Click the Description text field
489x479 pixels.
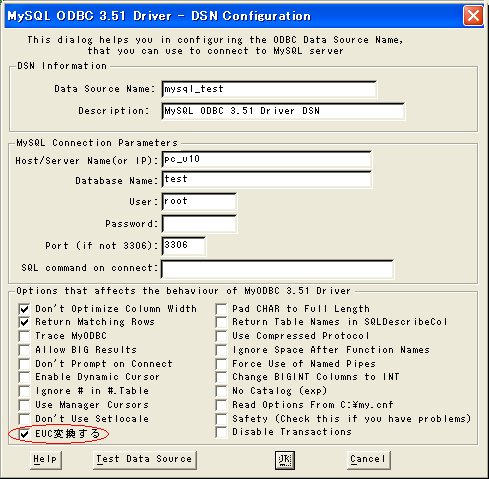283,111
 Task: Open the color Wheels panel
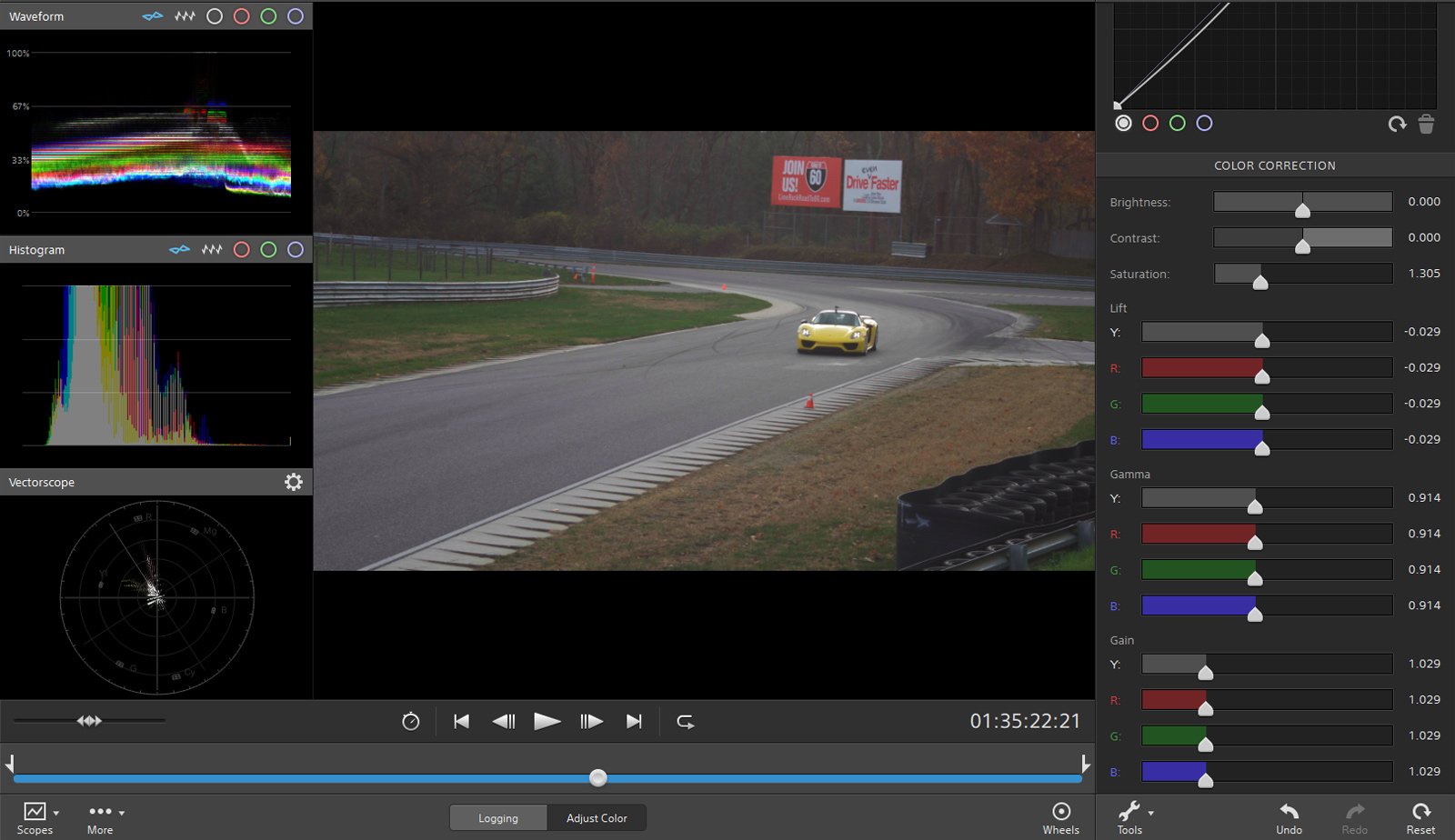(x=1060, y=817)
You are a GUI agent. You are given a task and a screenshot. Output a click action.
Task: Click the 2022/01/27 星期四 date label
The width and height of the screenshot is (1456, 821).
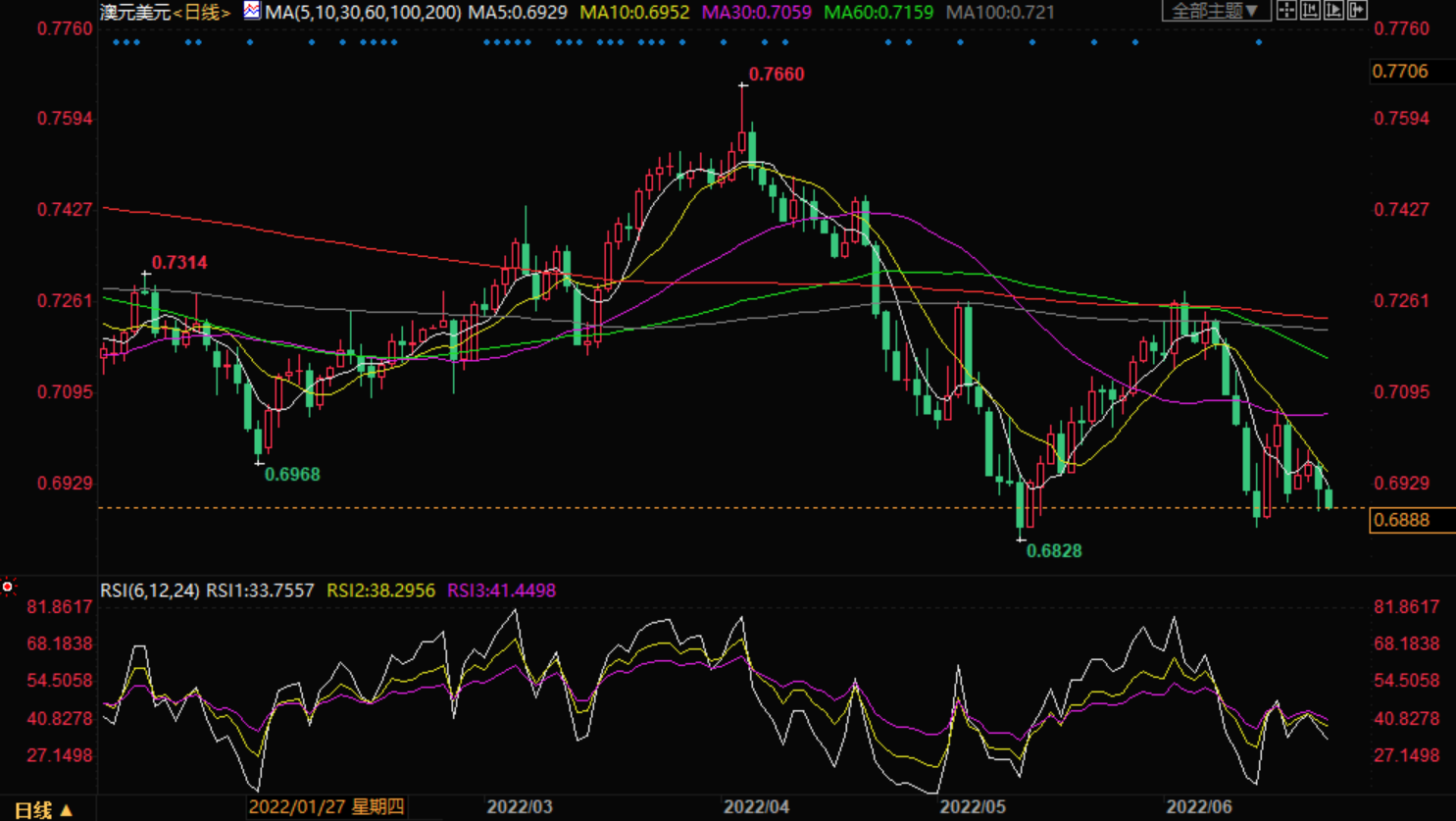pos(326,807)
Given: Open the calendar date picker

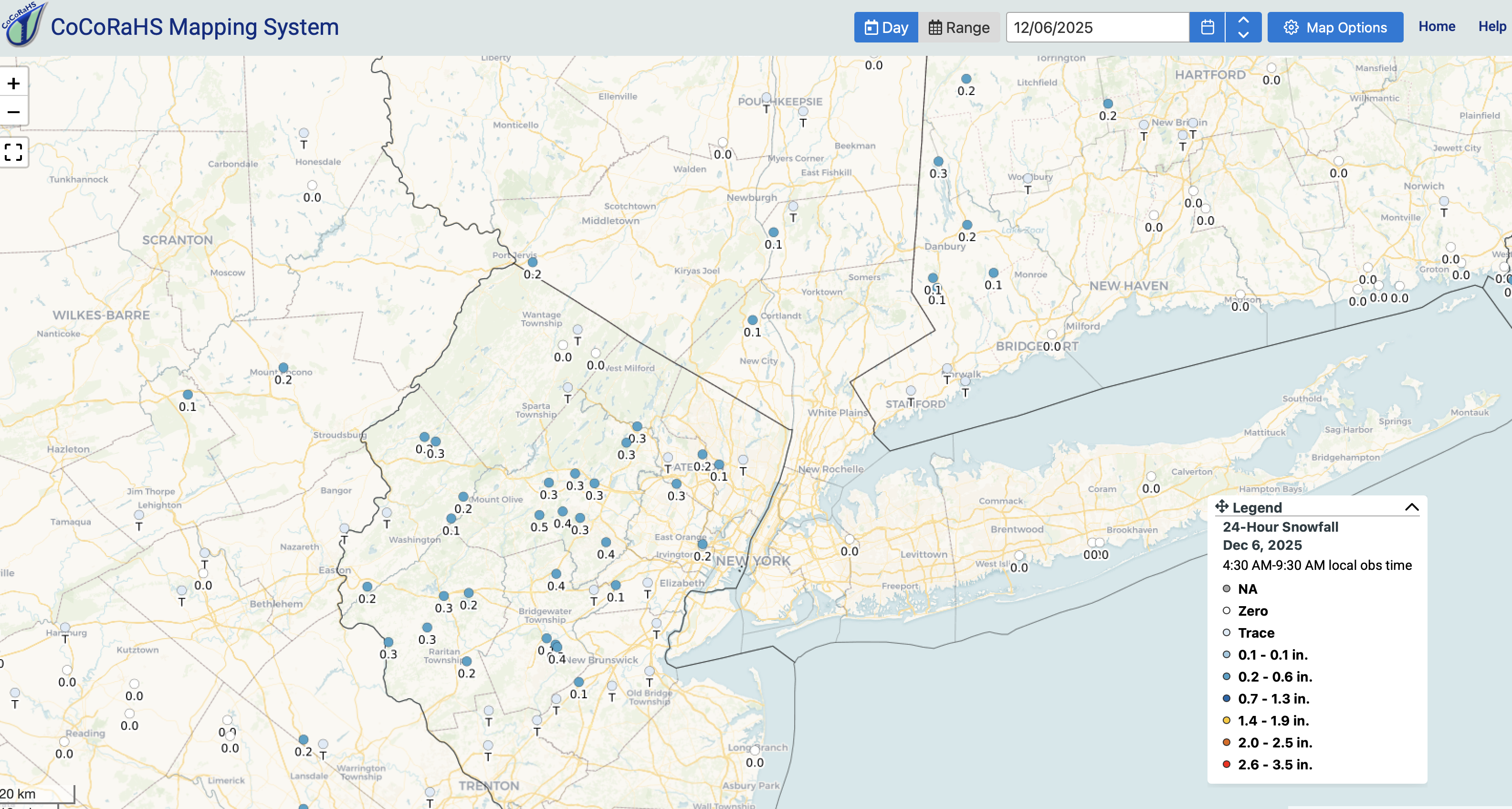Looking at the screenshot, I should point(1207,28).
+++
→ GOAL OF THE EXERCISE:
Turn the data above into a JSON list of strings, with one string per line and blank lines omitted. Leave out the pictures.

→ WRITTEN ANSWER:
[
  "Click the Description text field",
  "489x479 pixels.",
  "283,111",
  " Task: Open the color Wheels panel",
  "(x=1060, y=817)",
  "You are a GUI agent. You are given a task and a screenshot. Output a click action.",
  "Task: Click the 2022/01/27 星期四 date label",
  "The width and height of the screenshot is (1456, 821).",
  "pos(326,807)",
  "Given: Open the calendar date picker",
  "Looking at the screenshot, I should point(1207,28)."
]